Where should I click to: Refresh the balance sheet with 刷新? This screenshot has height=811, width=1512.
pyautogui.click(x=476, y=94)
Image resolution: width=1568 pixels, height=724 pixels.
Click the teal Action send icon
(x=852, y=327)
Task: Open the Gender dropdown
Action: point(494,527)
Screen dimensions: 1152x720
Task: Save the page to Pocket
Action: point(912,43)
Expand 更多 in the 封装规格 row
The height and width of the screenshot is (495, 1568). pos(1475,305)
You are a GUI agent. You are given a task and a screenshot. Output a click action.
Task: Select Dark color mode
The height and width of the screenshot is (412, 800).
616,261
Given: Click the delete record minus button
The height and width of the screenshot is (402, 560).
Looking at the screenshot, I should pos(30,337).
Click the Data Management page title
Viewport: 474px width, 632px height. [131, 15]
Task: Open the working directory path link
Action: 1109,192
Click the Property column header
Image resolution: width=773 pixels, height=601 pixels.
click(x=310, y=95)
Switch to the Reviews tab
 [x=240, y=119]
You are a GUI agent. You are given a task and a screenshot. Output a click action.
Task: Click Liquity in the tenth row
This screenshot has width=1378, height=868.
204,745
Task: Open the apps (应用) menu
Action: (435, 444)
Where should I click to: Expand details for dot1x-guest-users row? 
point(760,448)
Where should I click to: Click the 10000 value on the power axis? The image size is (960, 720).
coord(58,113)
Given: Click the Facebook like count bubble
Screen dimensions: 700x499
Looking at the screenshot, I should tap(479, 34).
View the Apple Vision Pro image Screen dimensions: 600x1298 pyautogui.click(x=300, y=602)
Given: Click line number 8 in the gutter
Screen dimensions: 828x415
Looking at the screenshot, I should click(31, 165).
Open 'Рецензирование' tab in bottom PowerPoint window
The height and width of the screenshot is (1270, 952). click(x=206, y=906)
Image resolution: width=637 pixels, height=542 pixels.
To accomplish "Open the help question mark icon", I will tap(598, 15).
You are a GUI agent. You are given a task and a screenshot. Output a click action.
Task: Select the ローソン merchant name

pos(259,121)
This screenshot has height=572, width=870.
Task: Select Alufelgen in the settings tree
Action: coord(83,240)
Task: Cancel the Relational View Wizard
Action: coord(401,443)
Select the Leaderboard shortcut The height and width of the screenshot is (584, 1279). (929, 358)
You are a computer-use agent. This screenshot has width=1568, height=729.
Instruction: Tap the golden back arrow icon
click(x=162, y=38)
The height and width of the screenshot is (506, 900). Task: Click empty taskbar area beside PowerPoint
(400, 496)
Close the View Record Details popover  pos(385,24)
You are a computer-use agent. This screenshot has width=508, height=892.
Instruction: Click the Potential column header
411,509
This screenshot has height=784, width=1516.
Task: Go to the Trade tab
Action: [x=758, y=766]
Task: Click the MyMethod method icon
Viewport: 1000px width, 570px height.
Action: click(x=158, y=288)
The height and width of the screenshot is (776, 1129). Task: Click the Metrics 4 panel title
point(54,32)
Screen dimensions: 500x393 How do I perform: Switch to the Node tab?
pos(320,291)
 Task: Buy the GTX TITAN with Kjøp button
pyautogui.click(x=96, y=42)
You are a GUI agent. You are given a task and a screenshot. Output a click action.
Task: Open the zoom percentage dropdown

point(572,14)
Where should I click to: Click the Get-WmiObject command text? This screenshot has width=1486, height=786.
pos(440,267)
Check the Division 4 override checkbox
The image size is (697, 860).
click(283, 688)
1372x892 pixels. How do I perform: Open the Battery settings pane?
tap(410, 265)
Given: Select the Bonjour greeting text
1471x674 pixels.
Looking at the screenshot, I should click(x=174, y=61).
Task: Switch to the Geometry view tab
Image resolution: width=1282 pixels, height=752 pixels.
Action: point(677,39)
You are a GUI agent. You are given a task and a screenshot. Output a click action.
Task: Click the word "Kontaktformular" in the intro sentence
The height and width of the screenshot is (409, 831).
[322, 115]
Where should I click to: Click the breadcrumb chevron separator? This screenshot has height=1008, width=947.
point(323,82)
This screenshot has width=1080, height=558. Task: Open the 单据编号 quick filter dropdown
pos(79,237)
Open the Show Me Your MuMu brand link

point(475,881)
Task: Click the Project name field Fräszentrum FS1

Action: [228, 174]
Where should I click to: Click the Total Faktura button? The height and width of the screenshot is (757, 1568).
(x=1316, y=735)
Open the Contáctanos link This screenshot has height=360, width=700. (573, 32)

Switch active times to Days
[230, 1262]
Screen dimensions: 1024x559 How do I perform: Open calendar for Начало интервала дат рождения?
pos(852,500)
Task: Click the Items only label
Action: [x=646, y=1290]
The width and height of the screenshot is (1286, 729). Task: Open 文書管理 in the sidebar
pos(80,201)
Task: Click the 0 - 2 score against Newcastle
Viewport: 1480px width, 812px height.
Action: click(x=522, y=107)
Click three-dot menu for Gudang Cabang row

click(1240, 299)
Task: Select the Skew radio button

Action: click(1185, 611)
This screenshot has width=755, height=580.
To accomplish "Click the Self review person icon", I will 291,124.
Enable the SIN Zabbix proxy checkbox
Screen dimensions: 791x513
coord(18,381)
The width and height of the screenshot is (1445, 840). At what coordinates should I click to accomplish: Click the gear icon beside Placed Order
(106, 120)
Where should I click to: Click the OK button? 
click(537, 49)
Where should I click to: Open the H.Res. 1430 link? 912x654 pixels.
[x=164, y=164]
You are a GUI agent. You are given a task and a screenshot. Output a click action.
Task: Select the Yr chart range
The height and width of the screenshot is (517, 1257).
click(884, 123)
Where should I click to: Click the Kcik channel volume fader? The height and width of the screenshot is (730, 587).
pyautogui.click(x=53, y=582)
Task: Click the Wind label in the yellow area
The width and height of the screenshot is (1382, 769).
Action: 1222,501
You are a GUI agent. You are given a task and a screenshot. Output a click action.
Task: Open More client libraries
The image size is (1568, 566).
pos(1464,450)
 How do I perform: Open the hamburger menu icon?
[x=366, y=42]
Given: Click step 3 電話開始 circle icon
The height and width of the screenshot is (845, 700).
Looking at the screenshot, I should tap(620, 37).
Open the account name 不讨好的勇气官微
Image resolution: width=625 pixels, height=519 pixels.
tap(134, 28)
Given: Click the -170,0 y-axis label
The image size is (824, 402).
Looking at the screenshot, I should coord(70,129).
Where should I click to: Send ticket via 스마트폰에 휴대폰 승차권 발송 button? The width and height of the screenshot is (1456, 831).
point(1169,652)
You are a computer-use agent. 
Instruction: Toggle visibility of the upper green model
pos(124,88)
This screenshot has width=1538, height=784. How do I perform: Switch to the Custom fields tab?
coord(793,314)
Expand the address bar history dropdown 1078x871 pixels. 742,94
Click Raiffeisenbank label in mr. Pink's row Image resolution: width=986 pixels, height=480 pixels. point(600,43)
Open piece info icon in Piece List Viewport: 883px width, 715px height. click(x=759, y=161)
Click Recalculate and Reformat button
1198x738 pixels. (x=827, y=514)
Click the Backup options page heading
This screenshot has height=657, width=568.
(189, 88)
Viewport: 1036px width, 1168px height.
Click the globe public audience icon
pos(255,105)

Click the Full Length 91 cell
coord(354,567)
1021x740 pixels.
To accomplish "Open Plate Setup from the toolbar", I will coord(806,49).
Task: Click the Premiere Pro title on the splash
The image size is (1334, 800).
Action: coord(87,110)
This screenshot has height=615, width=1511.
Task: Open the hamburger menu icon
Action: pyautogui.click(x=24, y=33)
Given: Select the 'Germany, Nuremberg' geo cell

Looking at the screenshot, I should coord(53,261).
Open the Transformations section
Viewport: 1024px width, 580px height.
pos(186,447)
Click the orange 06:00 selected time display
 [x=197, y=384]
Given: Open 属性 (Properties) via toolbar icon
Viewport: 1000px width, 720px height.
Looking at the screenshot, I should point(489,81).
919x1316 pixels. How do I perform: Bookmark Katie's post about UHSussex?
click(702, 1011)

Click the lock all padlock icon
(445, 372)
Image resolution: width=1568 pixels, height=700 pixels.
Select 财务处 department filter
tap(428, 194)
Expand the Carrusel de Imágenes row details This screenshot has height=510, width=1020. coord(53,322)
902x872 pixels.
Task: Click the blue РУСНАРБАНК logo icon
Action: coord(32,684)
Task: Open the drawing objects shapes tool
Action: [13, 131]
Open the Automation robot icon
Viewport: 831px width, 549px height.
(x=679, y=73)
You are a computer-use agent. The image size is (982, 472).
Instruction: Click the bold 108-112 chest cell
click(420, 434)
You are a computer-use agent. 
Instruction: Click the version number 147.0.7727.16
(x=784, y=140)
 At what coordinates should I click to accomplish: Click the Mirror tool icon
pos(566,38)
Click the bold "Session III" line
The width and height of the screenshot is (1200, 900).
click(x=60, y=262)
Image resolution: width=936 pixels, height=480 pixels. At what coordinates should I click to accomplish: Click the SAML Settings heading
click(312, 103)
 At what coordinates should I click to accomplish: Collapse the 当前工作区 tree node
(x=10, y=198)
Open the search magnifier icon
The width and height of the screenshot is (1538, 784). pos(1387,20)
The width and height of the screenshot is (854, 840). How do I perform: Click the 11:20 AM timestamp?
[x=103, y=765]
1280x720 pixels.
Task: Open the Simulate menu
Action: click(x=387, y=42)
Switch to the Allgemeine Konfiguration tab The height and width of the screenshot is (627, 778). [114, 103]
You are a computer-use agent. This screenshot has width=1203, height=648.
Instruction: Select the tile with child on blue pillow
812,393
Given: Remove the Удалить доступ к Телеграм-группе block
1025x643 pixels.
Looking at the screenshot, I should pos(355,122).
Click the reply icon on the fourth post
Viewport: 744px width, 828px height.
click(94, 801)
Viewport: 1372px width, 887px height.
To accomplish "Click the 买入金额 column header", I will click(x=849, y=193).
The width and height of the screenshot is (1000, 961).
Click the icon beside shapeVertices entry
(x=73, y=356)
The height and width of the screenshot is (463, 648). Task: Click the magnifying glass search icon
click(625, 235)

────────────────────

■ Problem requirements
Show, from the records above, every line that includes "computer".

■ Response area
You are a computer-use agent. This screenshot has width=1568, height=729.
You are a computer-use agent. This screenshot has width=508, height=892.
You are a computer-use agent. 
You are a computer-use agent. The image size is (982, 472).
You are a computer-use agent. 
You are a computer-use agent. This screenshot has width=1203, height=648.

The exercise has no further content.